SAMPIT – Fenomena teror ketuk pintu yang saat ini marak terjadi di Kotawaringin Timur (Kotim), khususnya di wilayah Kota Sampit, telah menjadi momok menakutkan dan misteri besar bagi masyarakat setempat sehingga menimbulkan kontroversi dan keresahan.
Menanggapi hal ini, Kapolres Kotim AKBP Resky Maulana Zulkarnain menyampaikan bahwa dalam satu minggu terakhir, pihaknya telah melakukan analisa terhadap teror ketuk pintu tersebut. Namun, hasil analisa ini tidak langsung disampaikan kepada media.
“Kami melihat dulu fakta-fakta di lapangan sebelum mengambil langkah-langkah lebih lanjut,” ujar Resky, Rabu, 31 Juli 2024.
Ia juga menjelaskan bahwa anggotanya telah ditugaskan untuk melakukan analisa, wawancara dengan masyarakat, dan pengecekan rekaman CCTV di berbagai lokasi yang melaporkan kejadian tersebut. Dari hasil analisa tersebut, beberapa kemungkinan penyebab teror ketuk pintu.
“Jadi, ada beberapa hal yang dapat kami sampaikan. Teror ketuk pintu itu bisa saja disebabkan oleh orang yang usil yang tidak terekam kamera. Selain itu, faktor cuaca atau angin juga dapat menyebabkan suara ketukan yang memicu kepanikan,” jelas Resky.
Selain itu, dirinya juga menambahkan bahwa kemungkinan adanya individu yang ingin mencari perhatian (panjat sosial) dengan menciptakan isu negatif di lingkungan masyarakat juga tidak bisa diabaikan.
Resky menegaskan bahwa hingga saat ini, tidak ada laporan tindak pidana yang berkaitan langsung dengan isu teror ketuk pintu. Oleh karena itu, ia mengimbau masyarakat untuk tidak panik dan tetap tenang.
Untuk itu pihaknya telah berkoordinasi dengan lingkungan sekitar, polsek jajaran, dan bekerja sama dengan Pamswakarsa untuk mengaktifkan sistem keamanan lingkungan (siskamling).

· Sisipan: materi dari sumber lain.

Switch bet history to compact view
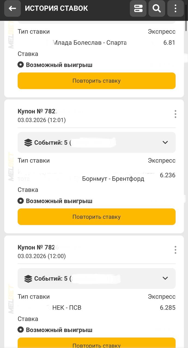Screen dimensions: 188x348 tap(138, 9)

“Ini juga perlu kita edukasi bahwa untuk tetap menjaga keamanan dan ketertiban di masyarakat. Kami juga sudah imbau, melakukan kerja sama dengan lingkungan sekitar sudah kita sampaikan juga kepada polsek jajaran berkolaborasi dengan pamswakarsa untuk mengaktifkan siskamling,” jelasnya.
Untuk menjaga keamanan dan ketertiban di masyarakat, Kapolres juga mengedukasi warga agar tetap waspada dan tidak mudah terprovokasi oleh isu-isu yang belum jelas kebenarannya.
Dengan upaya tersebut, diharapkan masyarakat Kotim dapat merasa lebih aman dan nyaman, serta tidak terpengaruh oleh isu-isu yang dapat menimbulkan kepanikan.